Hab. Eastern Province of North America to Fort Simpson; Eastern Mexico to Guatemala and Panama; Bahamas; Cuba (very rare).
Habits. The Black and Yellow Warbler, one of the most beautiful of this attractive family, was supposed by our earlier writers to be exceedingly rare. Wilson never met with more than two specimens,—one in Ohio, the other on the Mississippi,—and spoke of it as a very scarce species. In regard to its song he was quite at fault, denying to it any notes deserving the name of song. Nuttall, who had only seen it occasionally in Massachusetts, in the middle of May, regarded it as rare, and was unacquainted with its notes. Its history is now much better known, and neither its great rarity nor its deficiency as to melody can any longer be admitted.
At certain seasons and in particular places it is a very common species. It may be found during the breeding-season throughout North America east of the Great Plains, between latitude 44° and Fort Simpson in the fur country. During its migrations it may be met with in most of the Eastern States, in Eastern Mexico, and the northern portions of South America. It has been found in the Bahamas, and also in Cuba, where it is not common. Specimens have been received from Mexico, Guatemala, and Panama, and from Fort Resolution, Rupert House, and Fort Simpson, in Arctic America, and as far to the west as the mouth of Vermilion River. Dr. Bryant met with it in the Bahamas as early as the 15th of March, where it was quite common. M. Boucard found it at Playa Vicente, in the hot portion of the State of Oaxaca, Mexico.
In Western Massachusetts, Mr. Allen found it a common spring and autumn visitor, occurring in its northern flights from the middle of May to the first of June, and in the autumn as late as September 20. Professor Verrill found it in Western Maine, but not common, both in spring and fall, but had no reason to believe that it bred there. Mr. Boardman does not include it in his list of Calais birds, and I did not find it among the islands in the Bay of Fundy. In the vicinity of Halifax, during the months of June and July, it is one of the most common of the Warblers, occurring in every direction.
Mr. Audubon observed these Warblers in Louisiana, in their migrations, as early as the middle of March; but its appearance there, as well as in Kentucky and Ohio, appeared to be occasional and accidental. In autumn he has met with them in large numbers among the mountains of Northern Pennsylvania, They were passing southward with their young. While on his way to Labrador he noticed them in Maine, near Eastport, in May, very abundant along the roads, the fields, and the low woods, as well as in the orchards and gardens. The season was then not advanced, the weather cold; and these birds sheltered themselves by night among the evergreens, and were often so chilled as to be readily taken by the hand. He also met them wherever he landed in the neighboring islands in the Bay of Fundy and at Labrador.
The song of this Warbler is clear and sweetly modulated, and surpasses that of most of this family. It seems to prefer the interior of low woods, where its notes may chiefly be heard during the early summer, as it sings
while it is searching for its food among the branches, in the manner of the Vireos.

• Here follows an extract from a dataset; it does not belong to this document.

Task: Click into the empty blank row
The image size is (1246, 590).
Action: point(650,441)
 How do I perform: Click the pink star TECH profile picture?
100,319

Like nearly all the members of this family, in its search for food it blends the habits of the Creepers with those of the Flycatchers, feeding upon insects in their every form, running up and down the trunks for the ova, larvæ, and pupæ, expertly catching the insect on the wing, and equally skilful in hovering over the expanded bud and searching the opening leaves.
Mr. Audubon found its nest placed deep among the branches of low fir-trees, supported by horizontal twigs, constructed of moss and lichens, and lined with fibrous roots and feathers. One found in Labrador, in the beginning of July, contained five eggs, small and rather more elongated than is common in this genus. They were white, and sprinkled with reddish dots at the larger end. The female fluttered among the branches, spreading her wings and tail in great distress, and returning to her nest as soon as the intruders were a few yards off. In August he saw a number of their young already following their parents and moving southward. In his expedition to Texas, Mr. Audubon again met this bird, in considerable numbers, early in April. Their eggs, he states, measure three fourths of an inch in length by nine sixteenths in breadth. In some the ground-color, instead of pure white, is of a yellowish tinge.
The writer found this Warbler abundant near Halifax in the early summer of 1850, frequenting the thick hemlock woods, confiding in its habits, unsuspicious, and easily approached. The distress, as described by Audubon, manifested in behalf of its own young, it is as ready to exhibit when the nest of a feathered neighbor is disturbed. A pair of Hudson’s Bay Titmice, protesting against the invasion of their home, by their outcries brought a pair of these Warblers to their sympathetic assistance; and the latter manifested, in a more gentle way, quite as much distress and anxiety as the real parents. With expanded tail and half-extended wings they fluttered overhead among the branches, approaching us almost within reach, uttering the most piteous outcries.